• _Exercise instructions_
Would you return, word for word, the lines of the data below from the line with "The image size is (1406, 752)." through the line with "Given: Expand the MRPII folder chevron", and no others?

[Collected data entries]
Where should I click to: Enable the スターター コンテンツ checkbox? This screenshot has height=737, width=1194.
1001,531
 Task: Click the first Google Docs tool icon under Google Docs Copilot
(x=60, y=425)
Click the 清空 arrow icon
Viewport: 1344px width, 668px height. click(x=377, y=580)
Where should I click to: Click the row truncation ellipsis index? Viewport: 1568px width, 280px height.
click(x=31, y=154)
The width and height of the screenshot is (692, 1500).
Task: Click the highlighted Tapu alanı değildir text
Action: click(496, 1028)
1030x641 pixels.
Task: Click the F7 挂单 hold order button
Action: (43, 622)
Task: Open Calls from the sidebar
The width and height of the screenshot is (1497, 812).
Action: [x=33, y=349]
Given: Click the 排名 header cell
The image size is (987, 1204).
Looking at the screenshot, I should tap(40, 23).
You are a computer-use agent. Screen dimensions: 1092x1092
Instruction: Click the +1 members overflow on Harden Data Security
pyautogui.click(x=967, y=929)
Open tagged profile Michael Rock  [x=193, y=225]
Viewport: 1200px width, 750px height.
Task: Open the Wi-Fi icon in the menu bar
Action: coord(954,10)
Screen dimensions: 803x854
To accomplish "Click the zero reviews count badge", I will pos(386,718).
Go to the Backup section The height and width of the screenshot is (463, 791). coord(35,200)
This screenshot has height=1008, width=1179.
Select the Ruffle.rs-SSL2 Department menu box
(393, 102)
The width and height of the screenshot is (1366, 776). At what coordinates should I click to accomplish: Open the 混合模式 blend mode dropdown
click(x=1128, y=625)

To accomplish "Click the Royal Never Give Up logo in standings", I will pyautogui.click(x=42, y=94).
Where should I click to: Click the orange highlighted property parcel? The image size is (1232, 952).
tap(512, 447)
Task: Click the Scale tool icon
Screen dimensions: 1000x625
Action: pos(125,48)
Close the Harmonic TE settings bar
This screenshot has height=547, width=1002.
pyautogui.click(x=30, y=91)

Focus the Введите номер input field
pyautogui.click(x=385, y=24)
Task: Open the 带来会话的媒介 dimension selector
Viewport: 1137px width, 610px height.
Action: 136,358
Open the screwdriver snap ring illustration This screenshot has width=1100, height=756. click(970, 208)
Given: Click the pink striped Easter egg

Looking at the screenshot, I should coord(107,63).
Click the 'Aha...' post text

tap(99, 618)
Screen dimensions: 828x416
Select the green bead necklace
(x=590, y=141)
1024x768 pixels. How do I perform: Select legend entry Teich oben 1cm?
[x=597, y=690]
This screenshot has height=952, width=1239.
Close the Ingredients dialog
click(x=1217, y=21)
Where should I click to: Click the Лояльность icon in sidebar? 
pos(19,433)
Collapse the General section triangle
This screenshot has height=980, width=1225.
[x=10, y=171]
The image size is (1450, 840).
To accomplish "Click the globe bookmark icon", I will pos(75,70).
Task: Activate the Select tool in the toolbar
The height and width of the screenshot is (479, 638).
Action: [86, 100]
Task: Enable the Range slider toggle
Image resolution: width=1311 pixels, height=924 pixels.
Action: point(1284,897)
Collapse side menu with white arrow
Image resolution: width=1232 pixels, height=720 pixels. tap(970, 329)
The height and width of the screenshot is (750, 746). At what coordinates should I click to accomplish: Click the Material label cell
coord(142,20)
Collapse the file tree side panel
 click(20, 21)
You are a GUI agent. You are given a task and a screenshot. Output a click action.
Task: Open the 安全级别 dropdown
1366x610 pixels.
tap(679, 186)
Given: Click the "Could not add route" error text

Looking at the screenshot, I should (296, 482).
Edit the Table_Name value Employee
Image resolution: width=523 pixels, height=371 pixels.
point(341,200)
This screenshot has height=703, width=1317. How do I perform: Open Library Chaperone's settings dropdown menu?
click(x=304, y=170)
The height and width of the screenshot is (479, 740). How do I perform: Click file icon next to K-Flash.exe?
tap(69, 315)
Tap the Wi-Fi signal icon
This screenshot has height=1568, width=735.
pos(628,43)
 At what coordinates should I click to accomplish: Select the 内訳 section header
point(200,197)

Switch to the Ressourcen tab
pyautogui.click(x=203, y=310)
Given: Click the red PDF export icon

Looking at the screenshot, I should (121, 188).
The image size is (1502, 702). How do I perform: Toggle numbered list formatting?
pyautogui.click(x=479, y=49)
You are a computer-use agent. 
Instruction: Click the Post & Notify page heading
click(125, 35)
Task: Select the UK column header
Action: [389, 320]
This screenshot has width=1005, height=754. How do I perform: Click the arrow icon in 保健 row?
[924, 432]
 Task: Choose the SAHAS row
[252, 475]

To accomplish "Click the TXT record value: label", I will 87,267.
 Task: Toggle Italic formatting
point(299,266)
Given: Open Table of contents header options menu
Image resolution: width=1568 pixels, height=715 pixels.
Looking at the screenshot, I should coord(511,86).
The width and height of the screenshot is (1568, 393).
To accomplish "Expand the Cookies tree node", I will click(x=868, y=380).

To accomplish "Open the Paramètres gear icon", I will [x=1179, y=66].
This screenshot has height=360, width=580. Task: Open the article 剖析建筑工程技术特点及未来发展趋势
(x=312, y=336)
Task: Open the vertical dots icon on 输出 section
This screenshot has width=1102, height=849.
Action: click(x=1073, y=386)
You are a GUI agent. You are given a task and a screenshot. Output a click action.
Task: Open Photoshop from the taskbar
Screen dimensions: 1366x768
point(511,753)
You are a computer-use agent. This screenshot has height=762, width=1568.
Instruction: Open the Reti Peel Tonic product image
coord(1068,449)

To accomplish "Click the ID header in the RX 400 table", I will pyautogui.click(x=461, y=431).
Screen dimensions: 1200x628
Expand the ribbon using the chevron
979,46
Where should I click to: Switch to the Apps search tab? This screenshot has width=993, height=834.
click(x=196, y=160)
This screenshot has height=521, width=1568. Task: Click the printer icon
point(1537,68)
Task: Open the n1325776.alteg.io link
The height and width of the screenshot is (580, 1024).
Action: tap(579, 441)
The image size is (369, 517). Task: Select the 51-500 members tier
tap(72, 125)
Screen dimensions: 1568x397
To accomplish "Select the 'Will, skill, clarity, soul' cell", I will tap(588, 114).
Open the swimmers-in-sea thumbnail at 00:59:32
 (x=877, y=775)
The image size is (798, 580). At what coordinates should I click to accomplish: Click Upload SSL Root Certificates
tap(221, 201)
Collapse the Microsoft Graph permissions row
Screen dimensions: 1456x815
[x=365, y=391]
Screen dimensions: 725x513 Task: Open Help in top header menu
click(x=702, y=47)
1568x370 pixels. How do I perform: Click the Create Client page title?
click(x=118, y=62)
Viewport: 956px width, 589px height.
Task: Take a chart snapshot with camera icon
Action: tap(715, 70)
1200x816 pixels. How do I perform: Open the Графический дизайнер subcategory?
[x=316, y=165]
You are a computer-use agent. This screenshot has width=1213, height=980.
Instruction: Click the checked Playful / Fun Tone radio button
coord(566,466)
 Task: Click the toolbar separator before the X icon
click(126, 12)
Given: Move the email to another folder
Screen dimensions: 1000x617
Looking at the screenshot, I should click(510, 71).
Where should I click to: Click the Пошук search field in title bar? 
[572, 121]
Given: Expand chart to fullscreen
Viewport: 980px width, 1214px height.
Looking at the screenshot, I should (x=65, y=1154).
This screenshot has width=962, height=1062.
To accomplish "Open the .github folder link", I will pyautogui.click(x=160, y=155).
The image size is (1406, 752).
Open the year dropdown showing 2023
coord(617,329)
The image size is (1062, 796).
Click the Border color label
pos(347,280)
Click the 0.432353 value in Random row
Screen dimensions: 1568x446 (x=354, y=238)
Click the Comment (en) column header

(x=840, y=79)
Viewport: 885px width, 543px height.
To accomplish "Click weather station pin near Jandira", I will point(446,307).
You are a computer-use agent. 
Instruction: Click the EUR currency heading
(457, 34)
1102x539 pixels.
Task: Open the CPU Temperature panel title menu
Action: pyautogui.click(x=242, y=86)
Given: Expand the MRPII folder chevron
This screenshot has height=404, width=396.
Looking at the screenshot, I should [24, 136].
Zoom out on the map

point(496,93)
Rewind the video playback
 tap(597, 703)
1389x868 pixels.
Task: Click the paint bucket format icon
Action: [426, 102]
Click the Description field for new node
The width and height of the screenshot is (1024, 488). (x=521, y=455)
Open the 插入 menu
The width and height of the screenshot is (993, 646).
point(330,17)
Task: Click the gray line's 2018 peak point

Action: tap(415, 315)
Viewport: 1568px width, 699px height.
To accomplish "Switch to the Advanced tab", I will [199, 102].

• _Written answer_
The image size is (1406, 752).
Open the year dropdown showing 2023
coord(617,329)
The image size is (1062, 796).
Click the Border color label
pos(347,280)
Click the 0.432353 value in Random row
Screen dimensions: 1568x446 (x=354, y=238)
Click the Comment (en) column header

(x=840, y=79)
Viewport: 885px width, 543px height.
To accomplish "Click weather station pin near Jandira", I will point(446,307).
You are a computer-use agent. 
Instruction: Click the EUR currency heading
(457, 34)
1102x539 pixels.
Task: Open the CPU Temperature panel title menu
Action: pyautogui.click(x=242, y=86)
Given: Expand the MRPII folder chevron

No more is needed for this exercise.